## What is being asked
Answer these questions from the abstract on transplantation tolerance biomarkers below.
(a) How many mouse models of donor specific tolerance to skin grafts were used?
(b) Where were significant differences in gene expression between tolerated and rejecting grafts primarily observed?
(c) What does the pattern of gene expression within long-term surviving tolerated grafts appear very similar to?

## Selected text
◇ ◇ ◇ ◇ ◇ ◇ ◇
Biomarkers of transplantation tolerance: more hopeful than helpful?
Cobbold SP., Adams E., Waldmann H.
A major limitation to the translation of tolerogenic therapies to clinical transplantation is a lack of biomarkers that can be used as surrogate measures for predicting the successful induction of immune tolerance which would allow for the safe withdrawal of immunosuppression. We have used 3 different mouse models of donor specific tolerance to skin grafts together with quantitative RT-PCR to search for potential biomarkers of tolerance using criteria based on the presence or activity of regulatory T cells and antigen presenting cells within grafts or lymphoid organs. We find that significant differences in gene expression between tolerated and rejecting grafts are observed primarily within the grafted skin and not systemically or in the draining lymph node. The pattern of gene expression within long-term surviving tolerated grafts appear very similar to syngeneic grafts, with both having low levels of T cell and APC infiltration and a bias towards relative over-expression of “regulatory-associated” genes, while allografts destined for rejection show an overall increase in both “regulatory” and “effector” cell associated transcripts. We also, however, find an increase in a large number of regulatory genes, of both innate and T cell origin, even after grafting syngeneic skin. Taken together, these findings suggest that there may be no tissue biomarkers uniquely able to predict donor antigen specific tolerance per se, but that patterns of gene expression within tolerated grafts may be similar to those found in self tissues recovering from an inflammatory insult.
◇ ◇ ◇ ◇ ◇ ◇ ◇
## Dataset extract

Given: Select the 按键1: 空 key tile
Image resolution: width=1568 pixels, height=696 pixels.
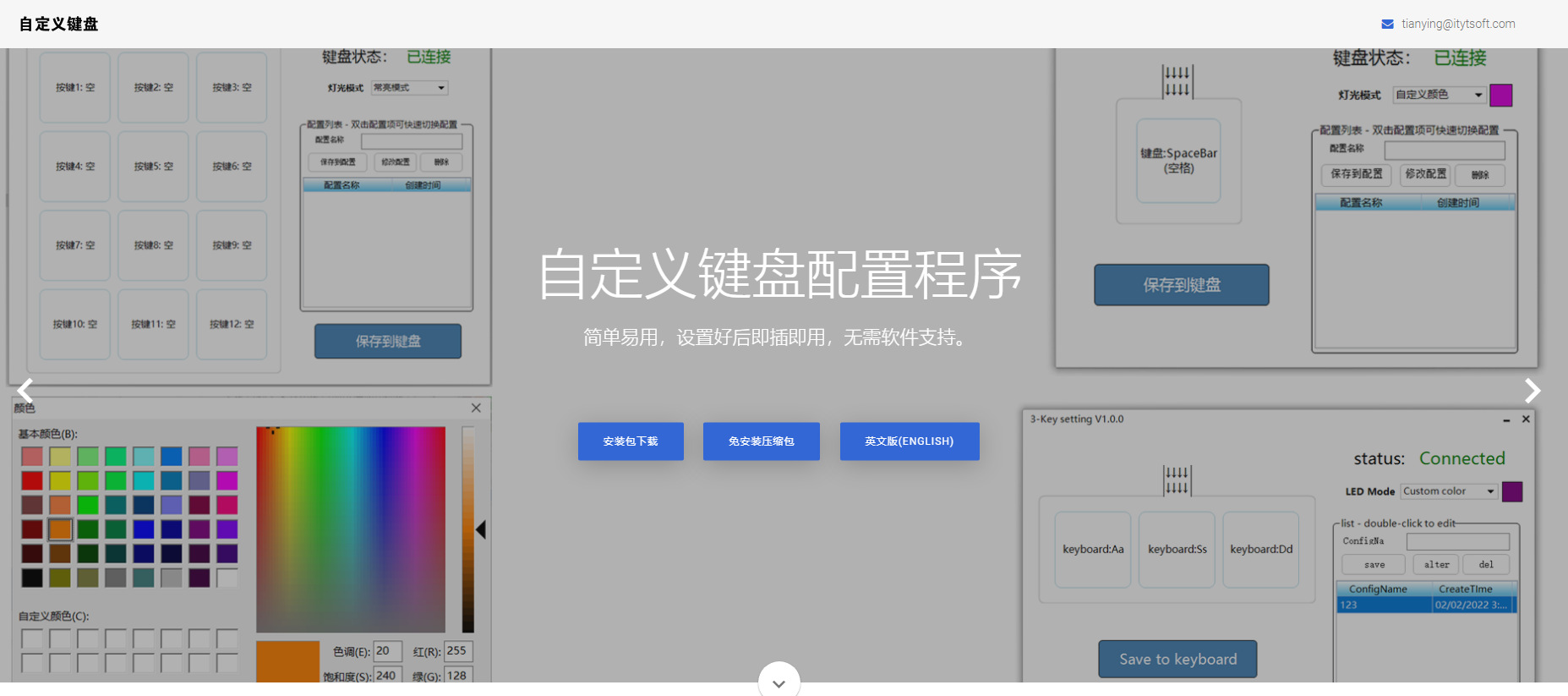Looking at the screenshot, I should tap(75, 88).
◇ ◇ ◇ ◇ ◇ ◇ ◇
## Result for this task
(a) Three.
(b) Within the grafted skin, not systemically or in the draining lymph node.
(c) Syngeneic grafts.